(Beginning of PASSAGE SHOWN)

NC Senate nominees parry over abortion, inflation in debate

Oct 6, 2022, 10:24 PM | Updated: Oct 7, 2022, 8:10 pm
Democratic candidate for U.S. Senate Cheri Beasley, left, and Republican challenger U.S. Rep. Ted B...

Democratic candidate for U.S. Senate Cheri Beasley, left, and Republican challenger U.S. Rep. Ted Budd, R-N.C. answer questions during a televised debate, Friday, Oct. 7, 2022, at Spectrum News 1 studio in Raleigh, N.C. (Travis Long/The News & Observer via AP, Pool)

(Travis Long/The News & Observer via AP, Pool)

RALEIGH, N.C. (AP) — The major-party candidates to succeed retiring North Carolina Republican Sen. Richard Burr parried over inflation, abortion and election integrity on Friday night in their only expected debate.

Democratic nominee Cheri Beasley and Republican U.S. Rep. Ted Budd met at a Raleigh cable television studio for nearly an hour of questions.

This election outcome in North Carolina, where statewide elections are usually evenly divided but where Democrats haven’t won a Senate race since 2008, could decide which party takes a majority in the current 50-50 Senate. Mail-in absentee voting started last month, and early in-person voting begins Oct. 20.

Democratic hopes this time are in Beasley, a former chief justice of the state Supreme Court who would be the state’s first Black senator if elected.

Budd, a gun shop and range owner first elected to Congress in 2016, relied heavily on President Donald Trump’s endorsement and on outside spending to win the Republican primary in May. Trump rallied with Budd two weeks ago in North Carolina.

Beasley, who went on offense early in the debate, said Trump “represents the most extremist policies and ideology … the reality is Congressman Budd has aligned himself with somebody who is truly extremist in this race, and that’s a reflection on him.”

Budd defended Trump’s help, pointing to the low unemployment and low inflation during the former president’s term and Trump’s victories in North Carolina in 2016 and 2020 — compared with higher inflation today.

Trump “had a lot of wins here in this state, including for our economy,” Budd said. In turn, Budd said Beasley was running from President Joe Biden and would be a rubber stamp for his policies.

“Joe Biden is on the ballot on Nov. 8 and he goes by the name this year of Cheri Beasley,” Budd said.

Beasley didn’t directly answer the moderator’s question about whether she would appear with Biden if he agreed to campaign for him: “President Biden is certainly welcome … We want him to know and meet folks and hear from folks here in the state.”

Beasley also criticized Budd for voting in the House in early 2021 to attempt to delay the 2020 presidential election certification. He stood by that, saying “the core of that vote … was to inspire more debate because I think debate is healthy for democracy.”

Budd also said he would accept the results of next month’s election.

Beasley said it was “outrageous” that Budd has tried to compare the 2020 presidential election challenge to her 2020 campaign for chief justice, which questioned the counting or rejection of many specific absentee ballots. Beasley ended up losing by 401 votes from 5.4 million ballots cast.

Beasley said she requested “a free and fair recount and legal recount to make sure that every single vote was counted.”

Beasley also pounded Budd’s opposition to abortion, an issue greatly elevated by the U.S. Supreme Court decision striking down Roe v. Wade.

(End of PASSAGE SHOWN)
(Beginning of DATA FOR ANALYSIS)

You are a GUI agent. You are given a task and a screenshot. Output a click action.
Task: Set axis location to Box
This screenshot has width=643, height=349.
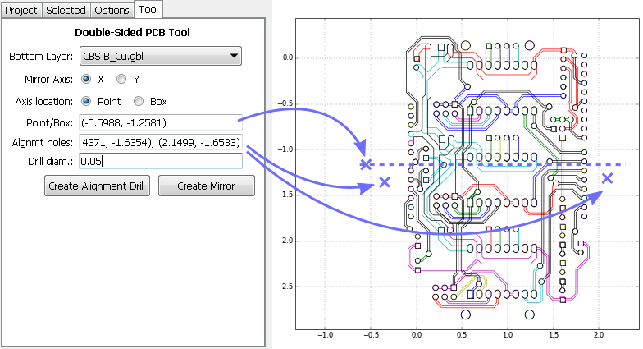(138, 102)
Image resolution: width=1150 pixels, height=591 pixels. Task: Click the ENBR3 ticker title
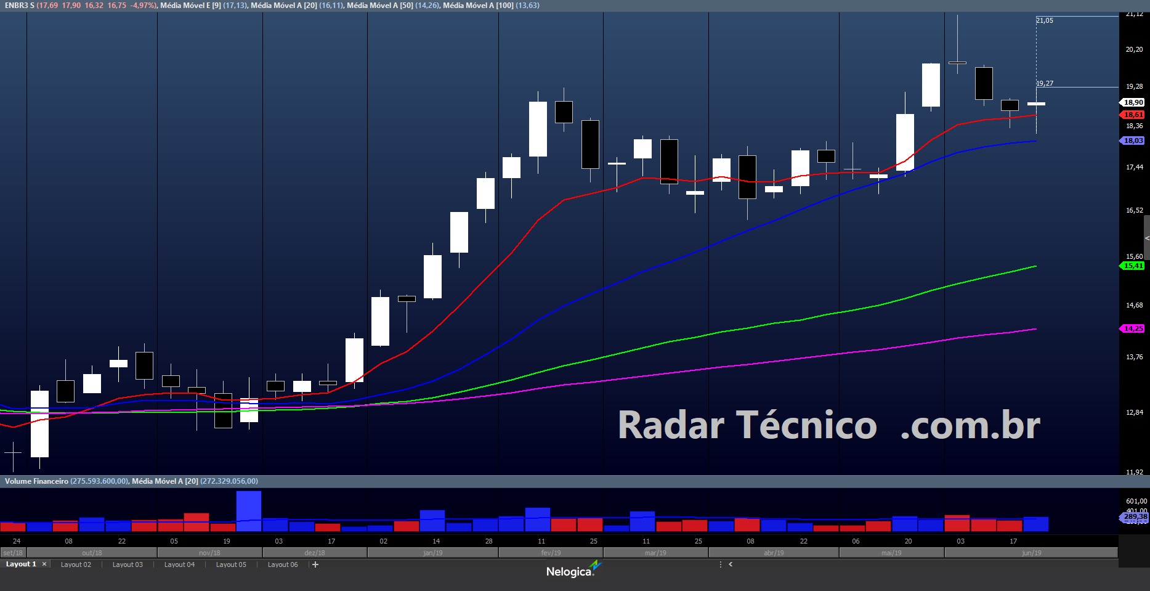click(19, 6)
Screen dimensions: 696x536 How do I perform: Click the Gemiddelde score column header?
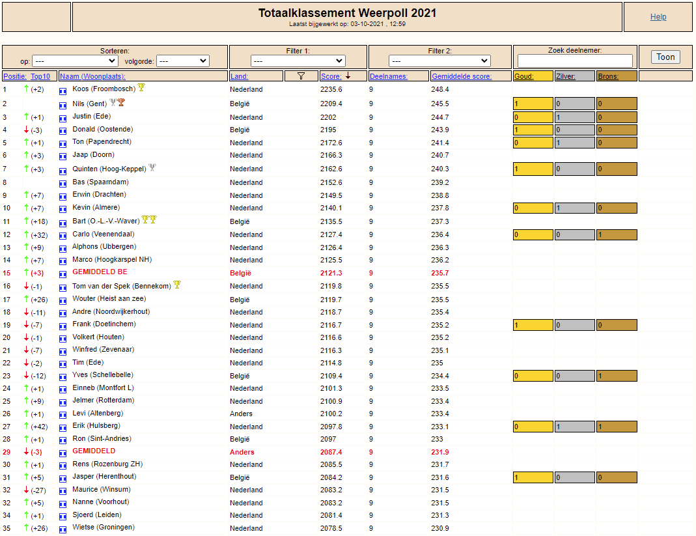point(462,76)
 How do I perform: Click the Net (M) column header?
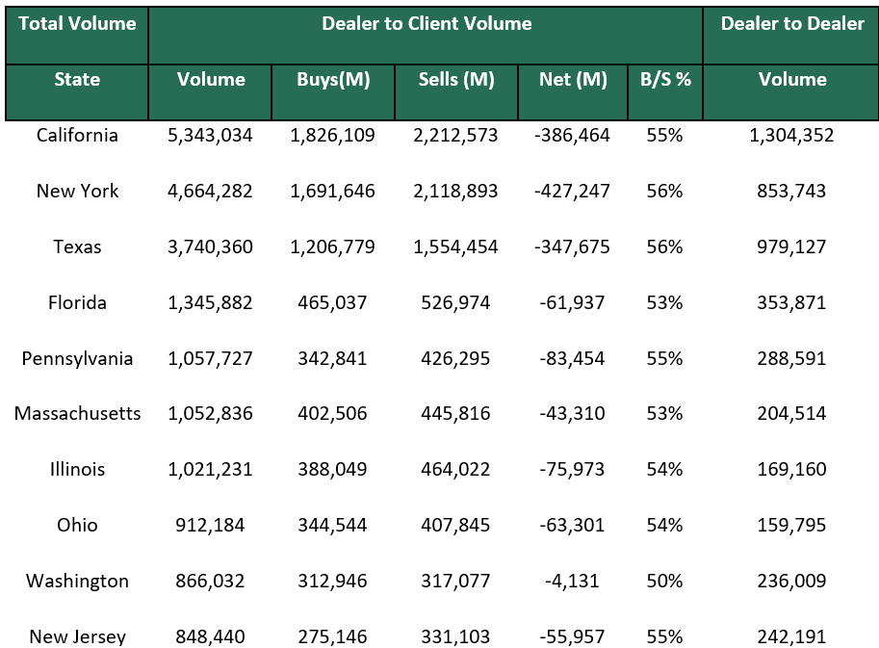[573, 80]
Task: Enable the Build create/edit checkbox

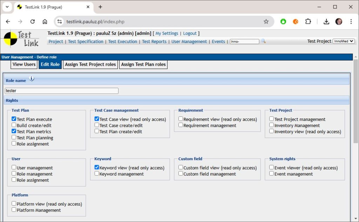Action: point(14,125)
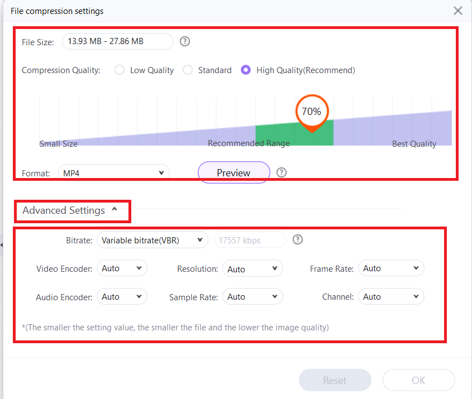
Task: Open the Channel dropdown
Action: tap(391, 296)
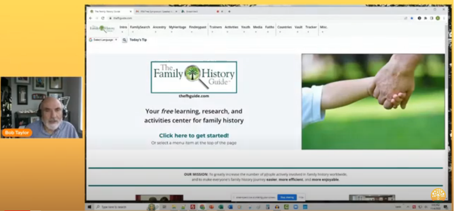
Task: Click The Family History Guide logo in navbar
Action: pyautogui.click(x=102, y=28)
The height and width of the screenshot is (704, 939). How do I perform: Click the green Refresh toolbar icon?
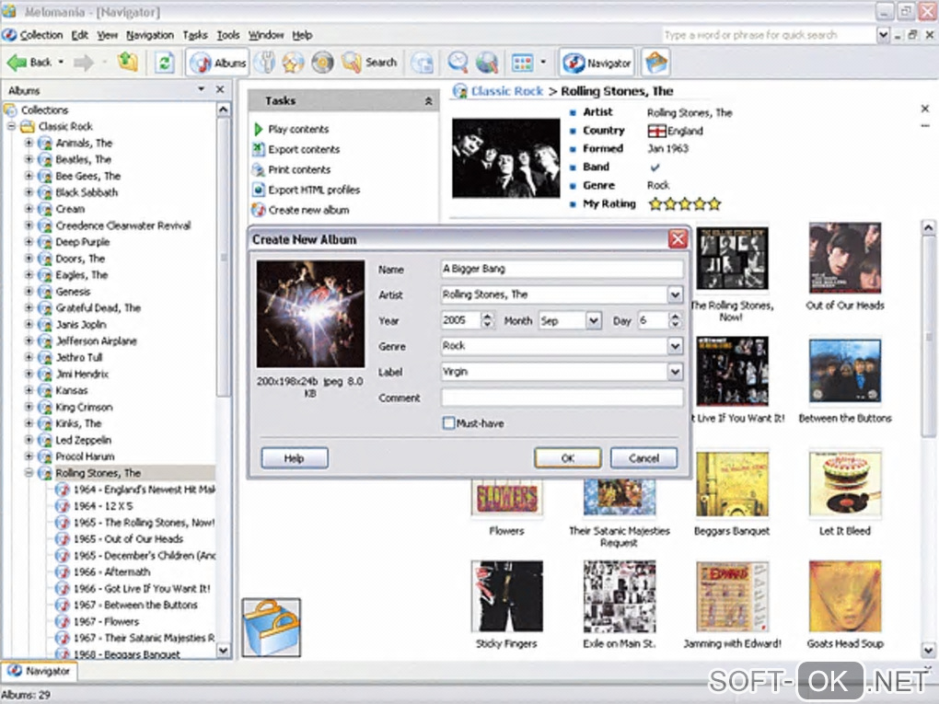(164, 63)
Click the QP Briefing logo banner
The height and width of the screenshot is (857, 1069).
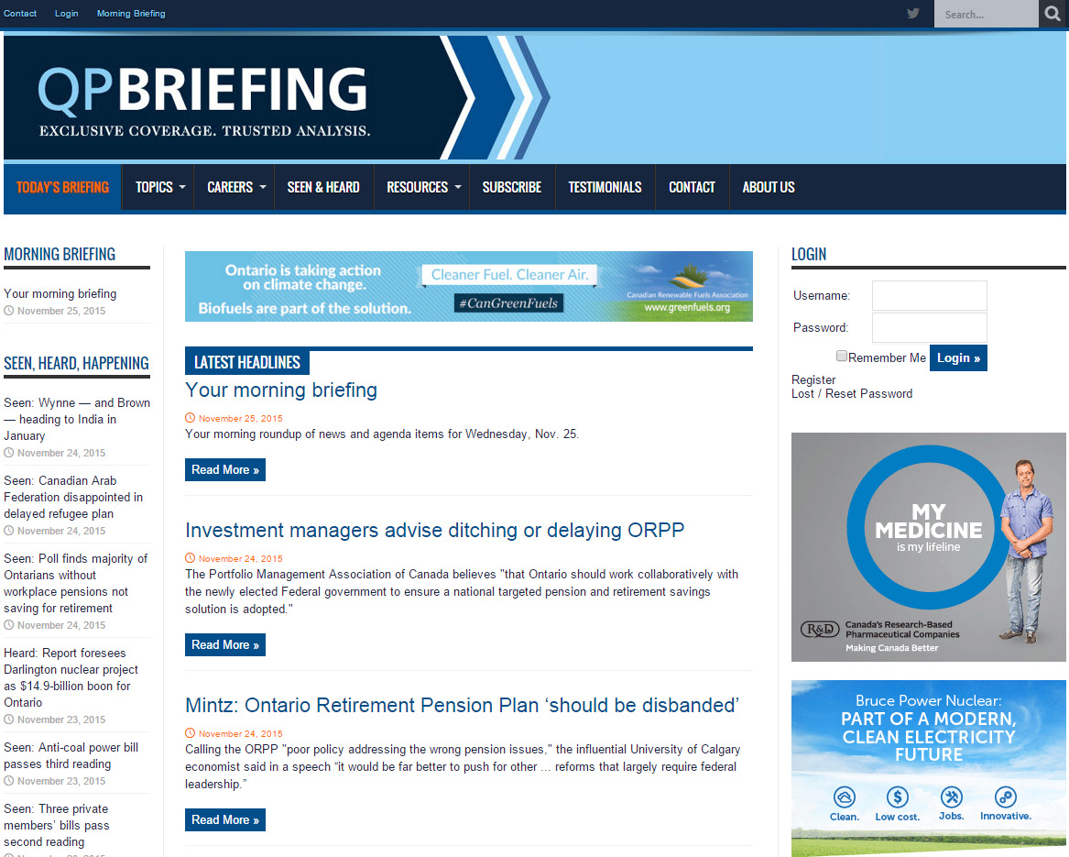pos(277,98)
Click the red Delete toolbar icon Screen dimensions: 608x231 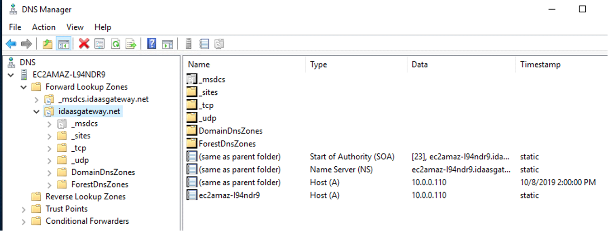click(84, 44)
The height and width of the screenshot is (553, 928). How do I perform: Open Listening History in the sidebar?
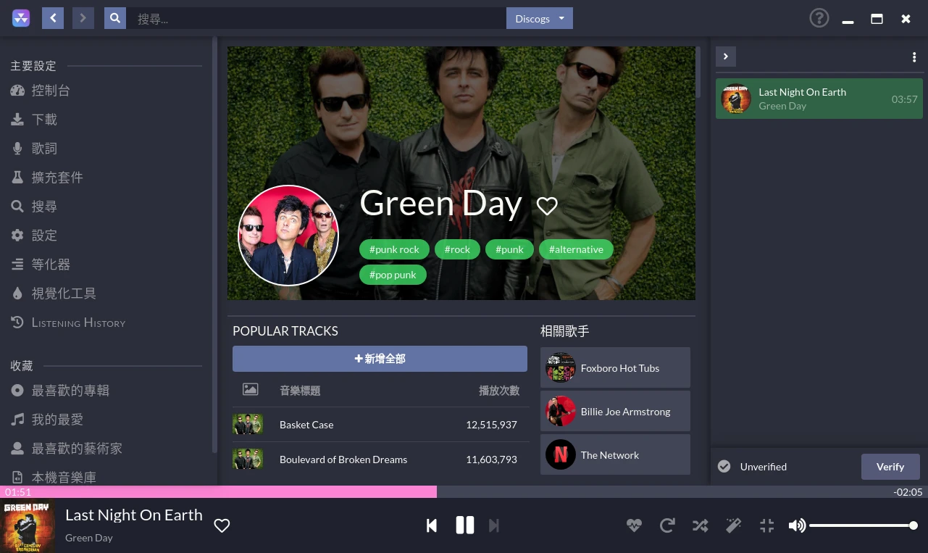78,323

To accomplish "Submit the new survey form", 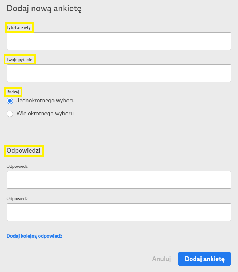I will coord(204,259).
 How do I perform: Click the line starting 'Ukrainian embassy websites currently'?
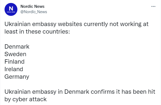point(76,24)
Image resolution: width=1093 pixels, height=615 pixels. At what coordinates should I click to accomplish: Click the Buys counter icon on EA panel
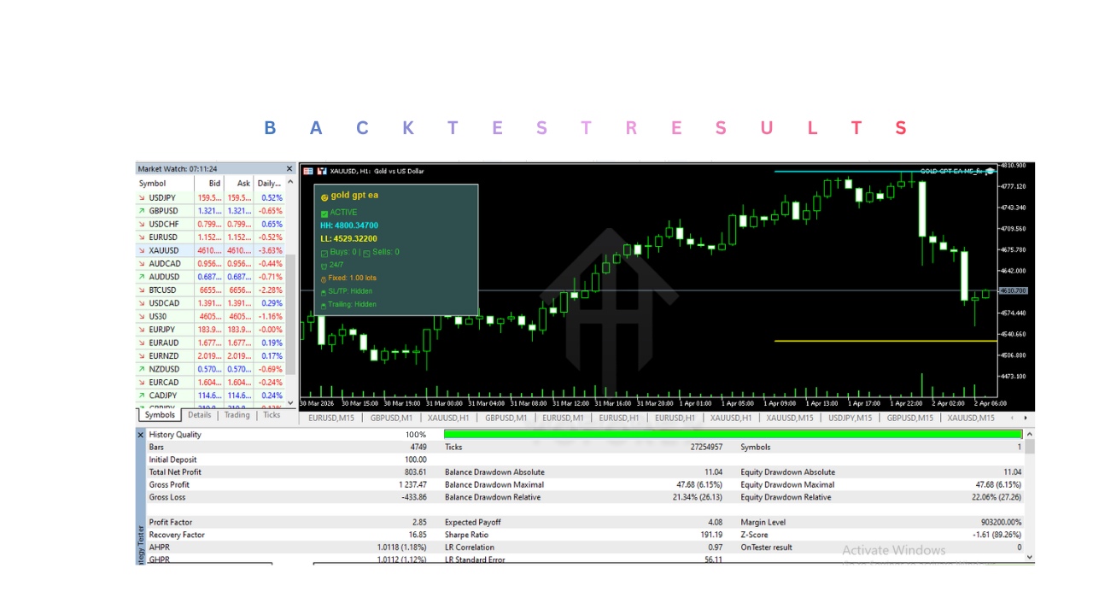[x=324, y=253]
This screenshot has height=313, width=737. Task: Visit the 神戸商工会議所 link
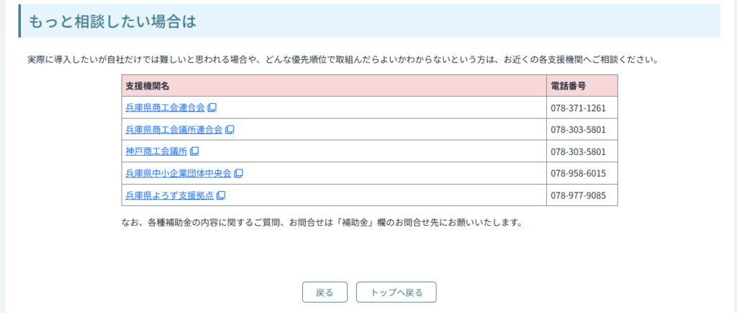[155, 151]
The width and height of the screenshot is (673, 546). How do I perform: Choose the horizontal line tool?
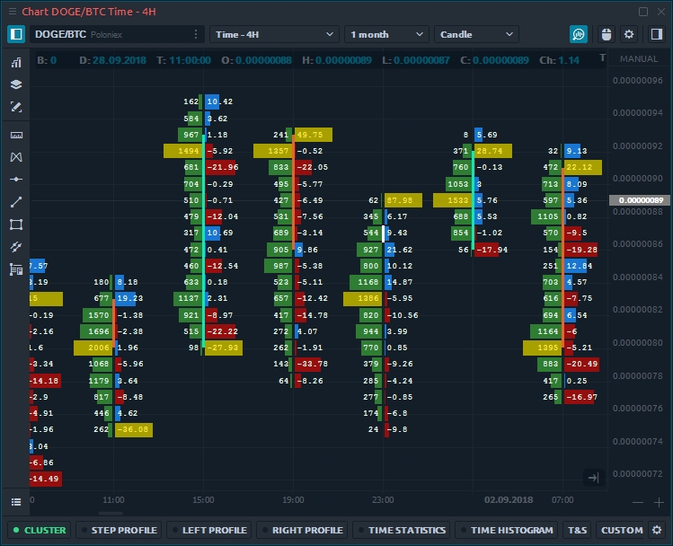15,180
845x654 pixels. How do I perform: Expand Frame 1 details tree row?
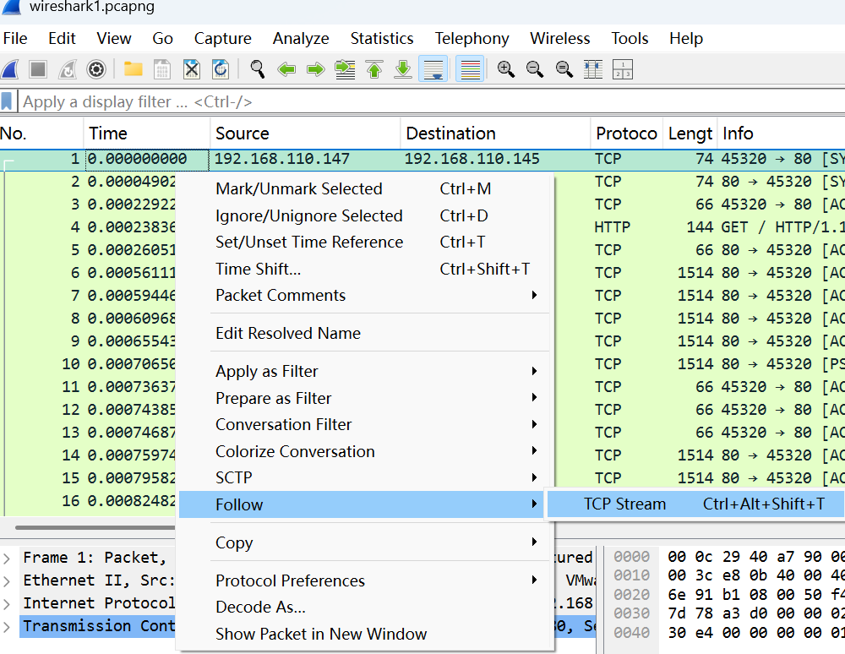click(8, 558)
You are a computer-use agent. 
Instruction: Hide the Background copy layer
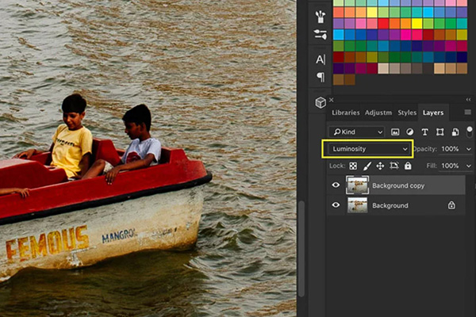pos(336,185)
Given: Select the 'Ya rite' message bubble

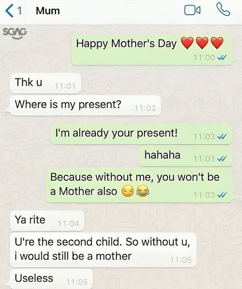Looking at the screenshot, I should pyautogui.click(x=47, y=221).
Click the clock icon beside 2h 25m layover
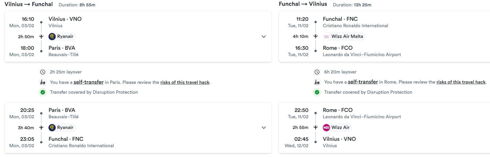This screenshot has width=490, height=157. [x=43, y=72]
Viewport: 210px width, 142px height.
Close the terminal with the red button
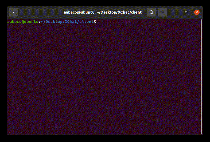(x=197, y=12)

(End of DATA FOR ANALYSIS)

> _ACTIVITIES_:
a: In the article on the North Carolina Senate debate, by how many votes did Beasley lose her 2020 race for chief justice?
b: Do these statements agree with the article on the North Carolina Senate debate? (i) Budd was first elected to Congress in 2016. (ii) Early in-person voting was already underway at the time of the debate. (iii) The candidates debated at a cable television studio in Raleigh.
The listing has nothing to do with what is asked here.

> _RESULTS BY TASK_:
a: 401 votes, out of 5.4 million ballots cast.

b:
(i) Yes: "first elected to Congress in 2016"
(ii) No: "early in-person voting begins Oct. 20"
(iii) Yes: "met at a Raleigh cable television studio"